EXERCISE DESCRIPTION: The answer must consist of every line in the records below that contains the string "Given".

========================================================================

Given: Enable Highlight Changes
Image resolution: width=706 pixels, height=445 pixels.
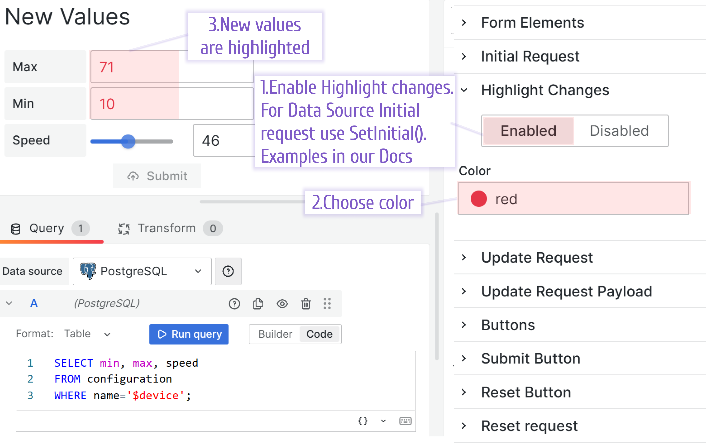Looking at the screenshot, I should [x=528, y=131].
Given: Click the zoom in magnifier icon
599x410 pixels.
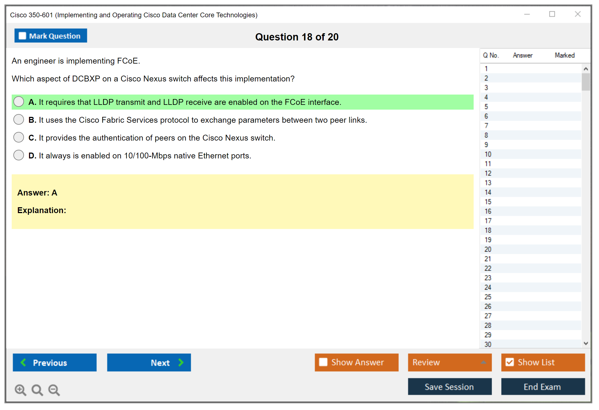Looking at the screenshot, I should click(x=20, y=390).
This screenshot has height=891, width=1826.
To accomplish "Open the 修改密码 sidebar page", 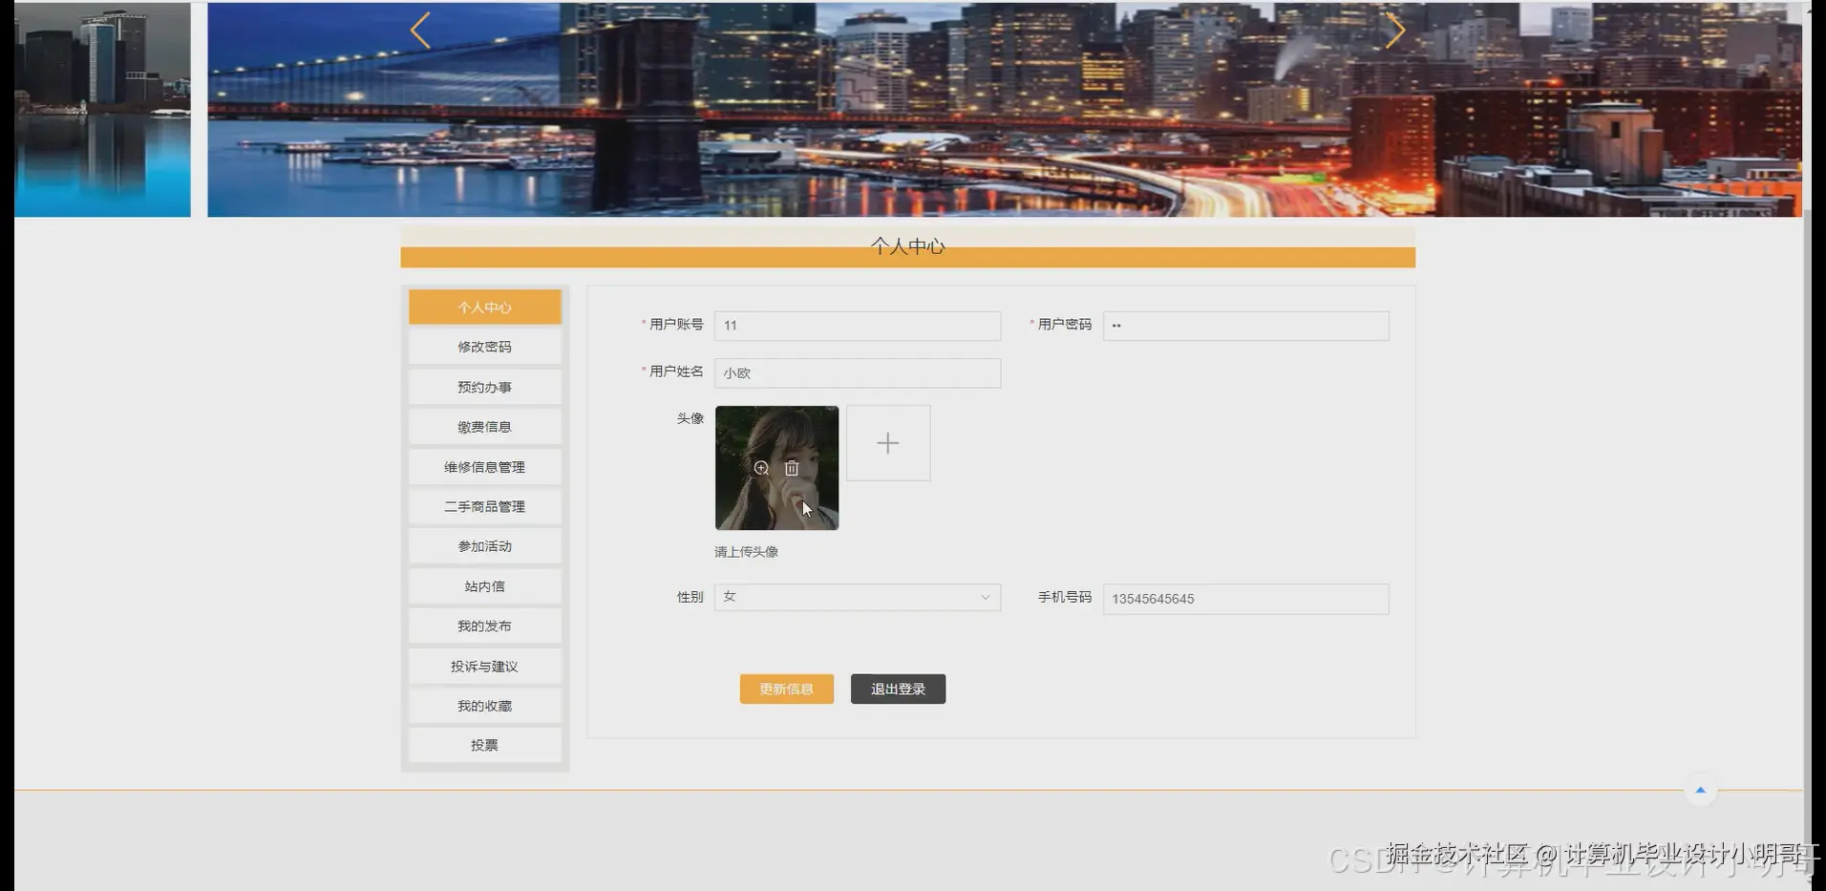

========================================================================

EXERCISE ANSWER:
Given: Enable Highlight Changes
Given: Click the zoom in magnifier icon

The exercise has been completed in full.